*** Opening of Data provided ***
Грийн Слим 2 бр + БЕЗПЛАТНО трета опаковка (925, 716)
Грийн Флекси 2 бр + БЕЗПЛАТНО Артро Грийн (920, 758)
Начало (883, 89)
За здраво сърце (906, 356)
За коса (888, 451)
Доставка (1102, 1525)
*** Close of Data provided ***
* **Activity**
Each line of the material above should be restated word for word.

* **Your response**
Грийн Слим 2 бр + БЕЗПЛАТНО трета опаковка (925, 716)
Грийн Флекси 2 бр + БЕЗПЛАТНО Артро Грийн (920, 758)
Начало (883, 89)
За здраво сърце (906, 356)
За коса (888, 451)
Доставка (1102, 1525)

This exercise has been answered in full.